I can’t recall what year it was. I know I was young. We were on vacation in Pakistan. My parents and I. Actually, my father had returned to the UK, but mum and I were still there. Mum wanted to spend time with her parents. She would tend to them, cook for them, love them.
I was young, maybe eleven years old. In those days the UK government was less finicky about children having time off school. I think I was away for five months of the year. Perhaps longer.
I spent so much time separated from my mum when I was in Pakistan. I was always hanging out with cousins. Often not even in the same city or region as mum. I wanted to be with kids my age. Mum would ask me to come home, to her parent’s and I would on occasion, for a day or two. But then I’d leave again. When I reflect on all the times I’ve left her, I feel a twinge now, of heartache. Given the choice again, I’d choose to be with her every time.

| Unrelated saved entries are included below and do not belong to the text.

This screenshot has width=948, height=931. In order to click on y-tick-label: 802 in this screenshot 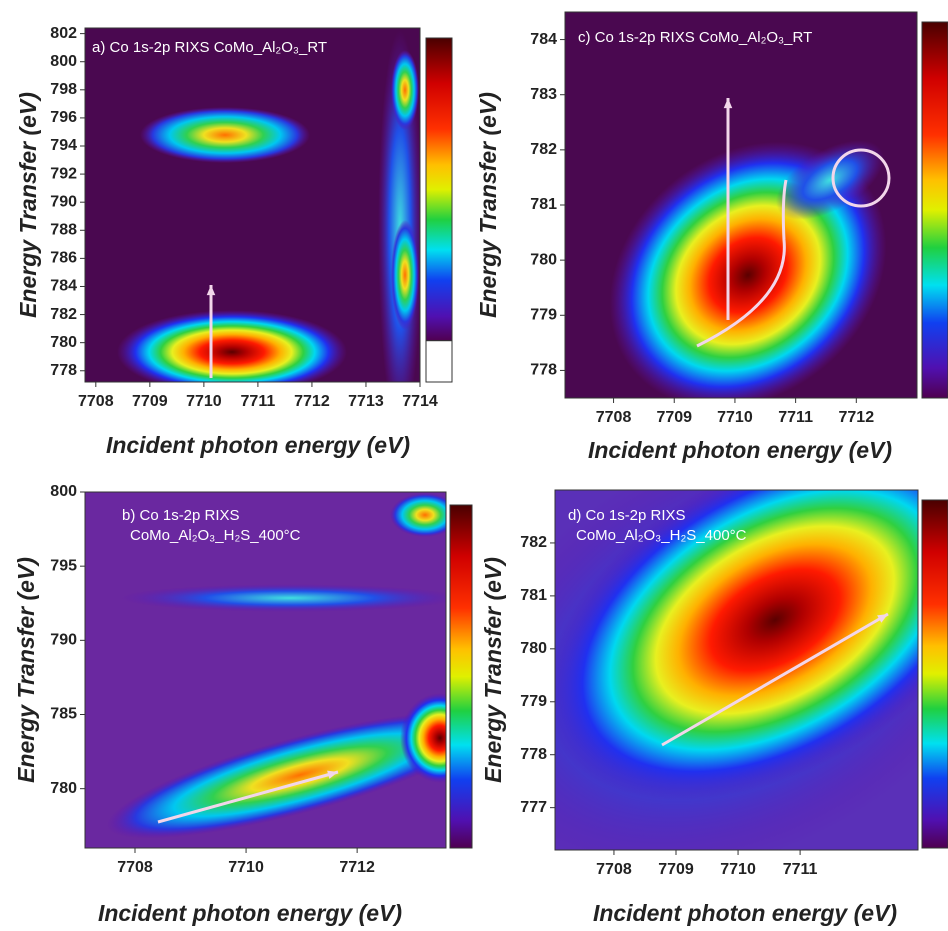, I will do `click(64, 34)`.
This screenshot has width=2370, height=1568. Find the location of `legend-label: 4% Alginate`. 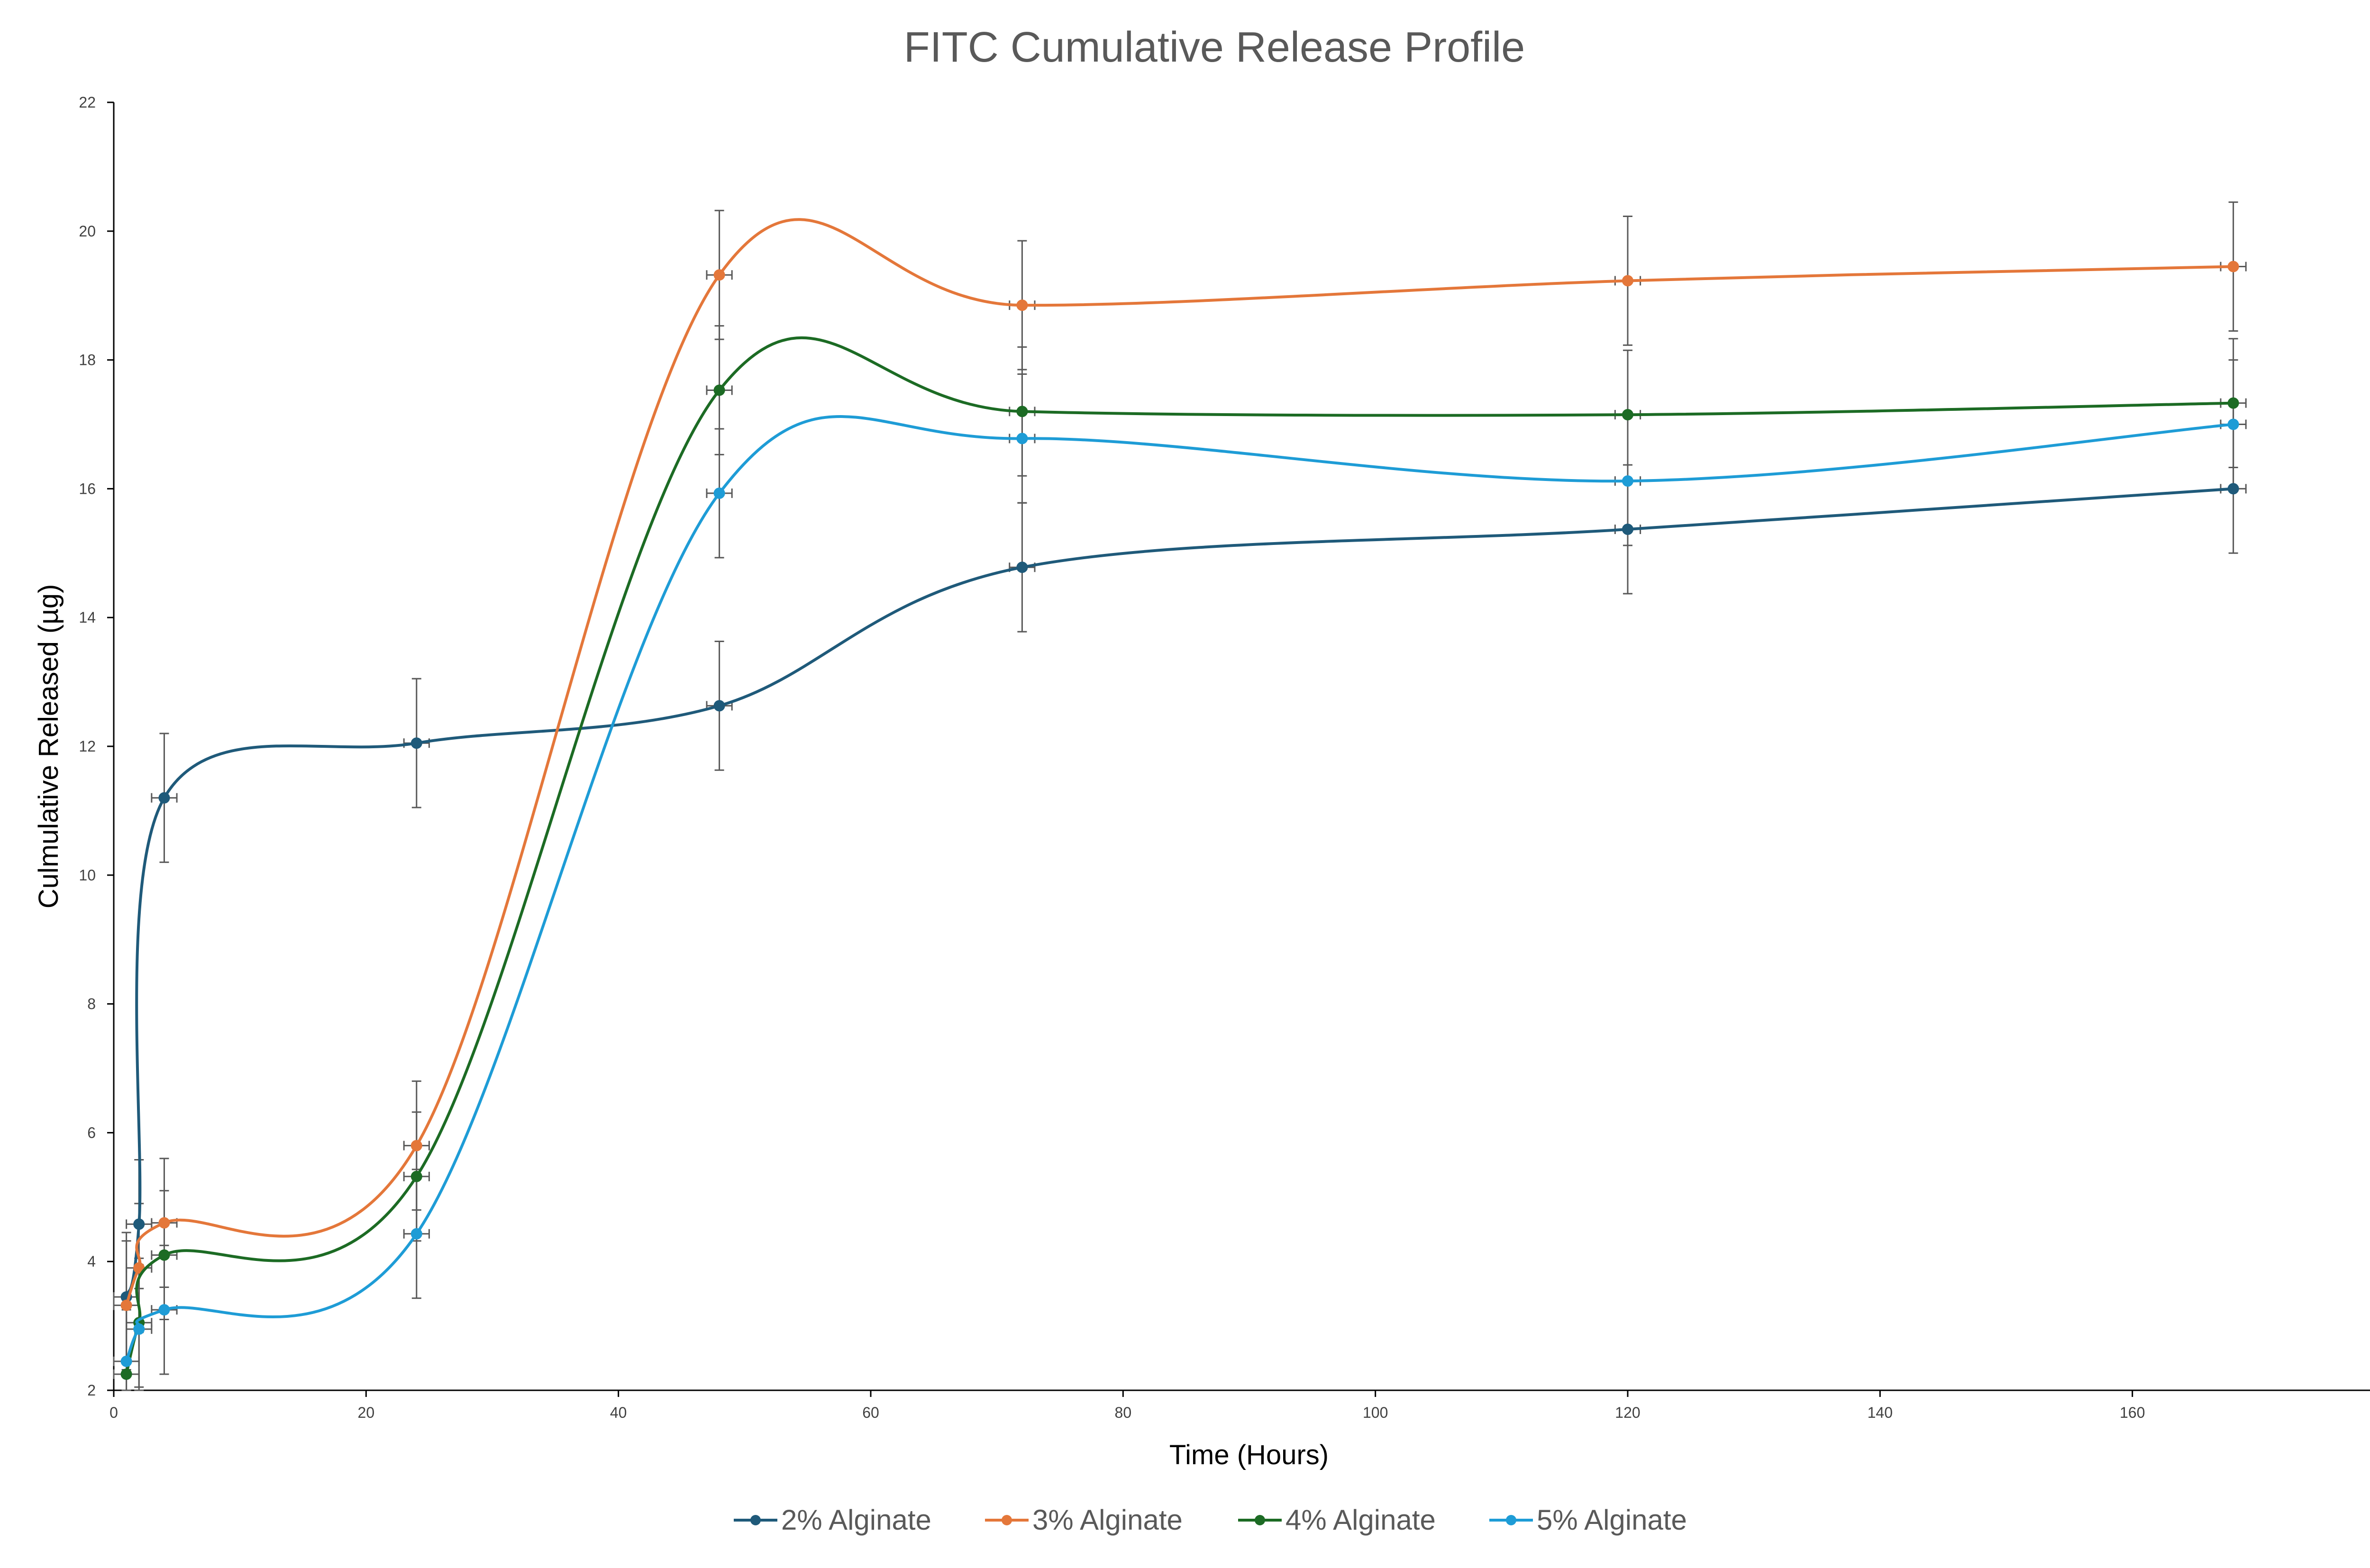

legend-label: 4% Alginate is located at coordinates (1360, 1520).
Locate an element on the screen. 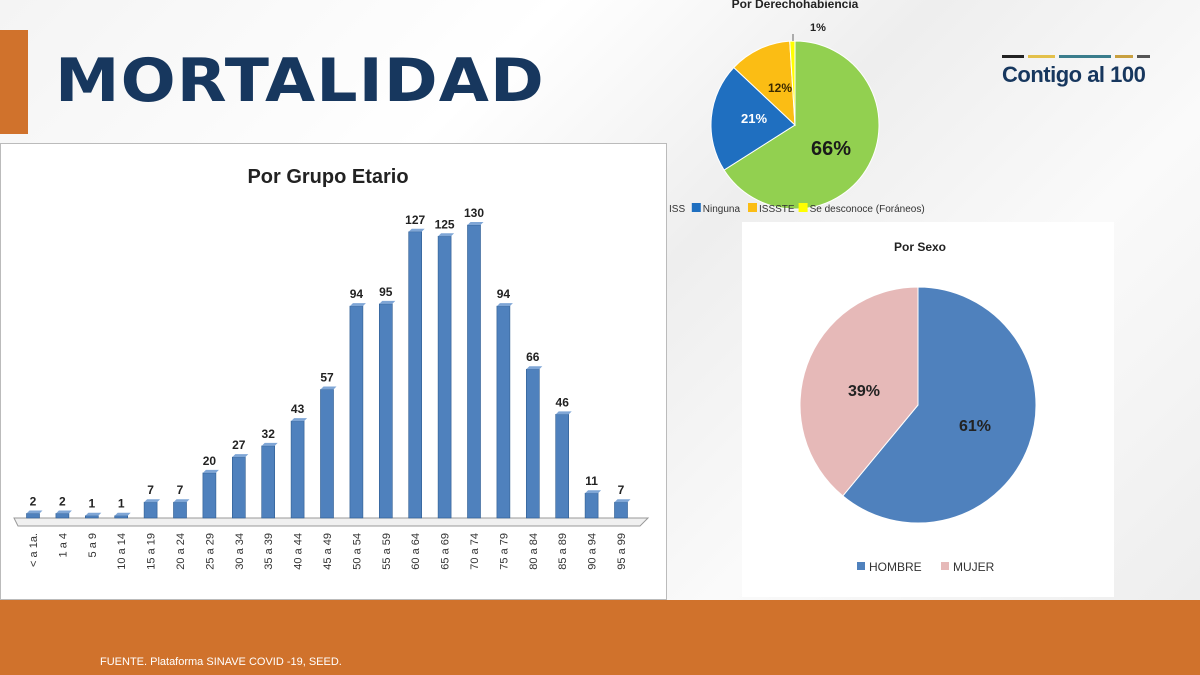 This screenshot has width=1200, height=675. sex-pie-label: 39% is located at coordinates (864, 392).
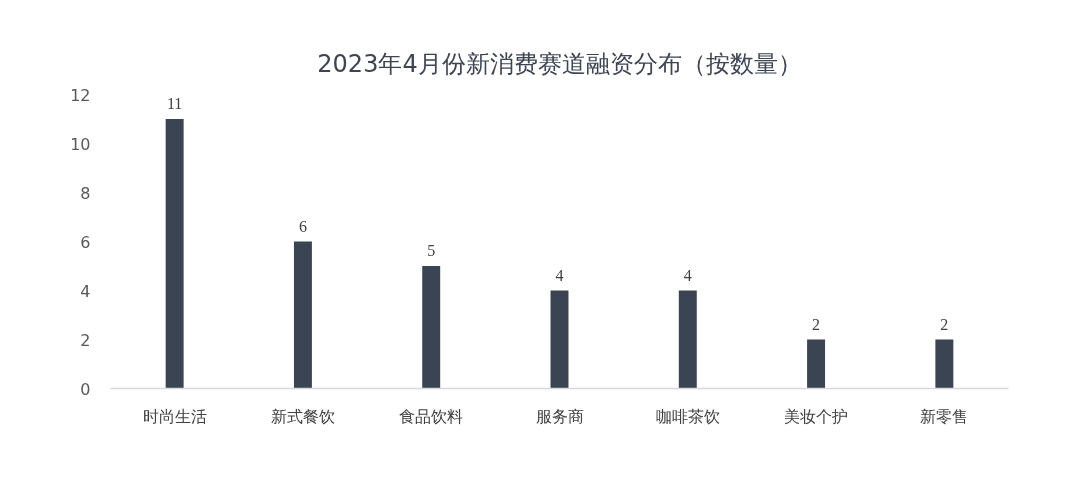 Image resolution: width=1080 pixels, height=495 pixels. I want to click on y-tick-label: 8, so click(86, 193).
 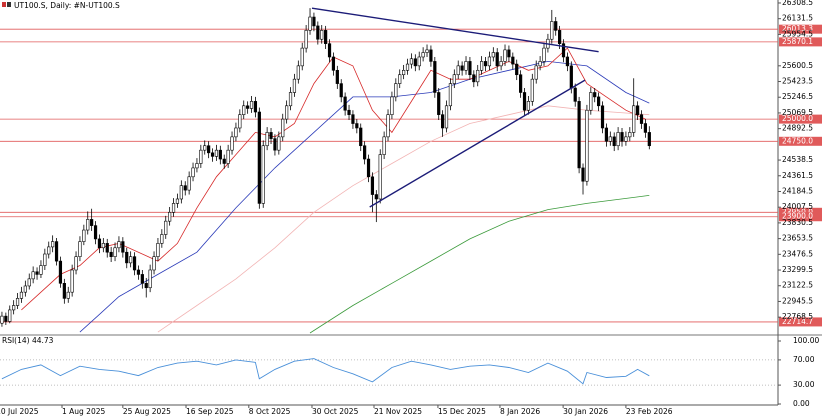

It was during one of these periods of my being away that my nan visited me. My mum’s mum. It might seem unremarkable. But it really is not. She’d traveled out to where I was. Maybe 50 kilometres or more from where she lived. This might not seem like such a distance in todays fast car fast paced world. But this was in a time when there wasn’t an abundance of cars. Well, she certainly didn’t have one. She’d boarded at least two rickety buses, and multiple rickshaws on uneven dirt roads to get to where I was. I suspect the journey might have taken her close to two hours one way.
I recall seeing her and thinking, she’s come to collect me. But instead she gave me a paper bag full of samosas and bags of chutney that she’d brought from a shop near where she lived. I remember her looking at me knowingly, and I felt exposed. Like there was nothing she didn’t know about me. Yet, she’d brought me a bag of goodies to eat. I remember her hugging me and telling me to eat the samosas because she knew I liked them.
She didn’t stay long. In fact the brevity of her visit then makes me so keenly aware of its significance now. She made a gesture of love for a child who barely spoke her language or made much of an effort for anything other than fun. Did she know that her visit to me then so many years ago would sustain me now?